Fibrosis Biology and Biomarkers, Nordic Bioscience, Herlev, Denmark; Disease Systems Immunology, Technical University of Denmark, Kgs. Lyngby, Denmark.
Mississippi Center for Heart Research, Department of Physiology and Biophysics, University of Mississippi Medical Center, Jackson, MS, USA.
Matrix Biol. 2019 Jan;75-76:43-57. doi: 10.1016/j.matbio.2017.12.001. Epub 2017 Dec 14.
Cardiovascular Disease (CVD) is the most common cause of death in industrialized countries, and myocardial infarction (MI) is a major CVD with significant morbidity and mortality. Following MI, the left ventricle (LV) undergoes a wound healing response to ischemia that results in extracellular matrix (ECM) scar formation to replace necrotic myocytes. While ECM accumulation following MI is termed cardiac fibrosis, this is a generic term that does not differentiate between ECM accumulation that occurs in the infarct region to form a scar that is structurally necessary to preserve left ventricle (LV) wall integrity and ECM accumulation that increases LV wall stiffness to exacerbate dilation and stimulate the progression to heart failure. This review focuses on post-MI LV ECM remodeling, targeting the discussion on ECM biomarkers that could be useful for predicting MI outcomes.

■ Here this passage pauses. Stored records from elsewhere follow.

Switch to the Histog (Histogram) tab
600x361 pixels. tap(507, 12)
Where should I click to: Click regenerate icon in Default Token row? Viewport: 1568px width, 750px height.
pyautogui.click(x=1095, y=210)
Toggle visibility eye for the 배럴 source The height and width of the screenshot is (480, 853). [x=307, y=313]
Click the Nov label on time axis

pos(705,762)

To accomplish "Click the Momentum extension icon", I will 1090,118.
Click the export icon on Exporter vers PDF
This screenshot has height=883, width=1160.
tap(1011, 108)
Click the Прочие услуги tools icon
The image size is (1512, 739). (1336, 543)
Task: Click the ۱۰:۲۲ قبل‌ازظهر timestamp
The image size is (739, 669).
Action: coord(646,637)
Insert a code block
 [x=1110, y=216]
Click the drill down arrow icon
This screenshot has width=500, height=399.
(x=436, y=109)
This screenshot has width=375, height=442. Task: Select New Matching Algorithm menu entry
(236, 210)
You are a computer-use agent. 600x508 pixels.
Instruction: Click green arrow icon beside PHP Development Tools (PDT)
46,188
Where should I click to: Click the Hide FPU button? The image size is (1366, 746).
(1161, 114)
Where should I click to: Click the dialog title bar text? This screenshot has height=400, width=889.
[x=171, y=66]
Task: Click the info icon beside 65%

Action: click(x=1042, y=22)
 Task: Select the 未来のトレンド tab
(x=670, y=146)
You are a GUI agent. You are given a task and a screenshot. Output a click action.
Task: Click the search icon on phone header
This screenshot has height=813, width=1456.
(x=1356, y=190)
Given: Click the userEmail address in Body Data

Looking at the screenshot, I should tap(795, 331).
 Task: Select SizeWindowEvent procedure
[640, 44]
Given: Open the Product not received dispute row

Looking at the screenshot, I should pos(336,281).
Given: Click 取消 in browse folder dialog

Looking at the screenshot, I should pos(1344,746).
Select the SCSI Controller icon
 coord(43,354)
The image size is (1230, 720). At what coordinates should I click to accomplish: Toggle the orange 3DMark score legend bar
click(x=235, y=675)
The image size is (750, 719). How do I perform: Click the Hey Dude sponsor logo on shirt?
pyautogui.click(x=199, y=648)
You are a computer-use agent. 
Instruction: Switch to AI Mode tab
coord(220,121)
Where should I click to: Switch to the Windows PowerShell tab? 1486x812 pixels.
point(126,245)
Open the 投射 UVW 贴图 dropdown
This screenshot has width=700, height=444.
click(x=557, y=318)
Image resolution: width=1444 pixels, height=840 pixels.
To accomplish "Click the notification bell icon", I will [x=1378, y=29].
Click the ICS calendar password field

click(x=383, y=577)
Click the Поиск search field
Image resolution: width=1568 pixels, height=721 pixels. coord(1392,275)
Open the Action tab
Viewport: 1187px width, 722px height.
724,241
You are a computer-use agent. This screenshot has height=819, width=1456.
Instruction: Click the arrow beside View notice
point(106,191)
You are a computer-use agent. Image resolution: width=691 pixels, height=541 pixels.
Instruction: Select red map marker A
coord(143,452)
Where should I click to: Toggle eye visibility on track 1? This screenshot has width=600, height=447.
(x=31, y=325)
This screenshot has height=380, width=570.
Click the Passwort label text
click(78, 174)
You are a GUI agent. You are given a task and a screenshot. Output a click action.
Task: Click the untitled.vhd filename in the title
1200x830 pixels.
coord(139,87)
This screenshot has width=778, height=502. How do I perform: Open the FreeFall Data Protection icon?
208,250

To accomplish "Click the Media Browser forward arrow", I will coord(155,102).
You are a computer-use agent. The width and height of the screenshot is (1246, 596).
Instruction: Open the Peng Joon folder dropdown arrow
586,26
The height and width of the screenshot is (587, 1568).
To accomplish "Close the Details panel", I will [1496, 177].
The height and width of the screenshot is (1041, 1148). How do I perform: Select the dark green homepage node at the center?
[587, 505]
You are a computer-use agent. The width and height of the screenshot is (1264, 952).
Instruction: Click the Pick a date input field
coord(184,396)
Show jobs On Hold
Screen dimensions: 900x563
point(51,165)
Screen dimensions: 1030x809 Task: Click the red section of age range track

心血管疾病(CVD)是工业化国家中最常见的死亡原因,心肌梗死(MI)是一种主要的 CVD,具有显著的发病率和死亡率。MI 后,左心室(LV)对缺血发生伤口愈合反应,导致细胞外基质(ECM)瘢痕形成以替代坏死的心肌细胞。虽然 MI 后 ECM 的积累被称为心脏纤维化,但这是一个通用术语,并不能区分在梗死区域发生的 ECM 积累以形成对维持左心室(LV)壁完整性结构上必需的瘢痕,以及增加 LV 壁僵硬以加剧扩张并刺激进展为心力衰竭的 ECM 积累。这篇综述重点介绍了 MI 后 LV ECM 重塑,针对 ECM 生物标志物的讨论可能对预测 MI 结局有用。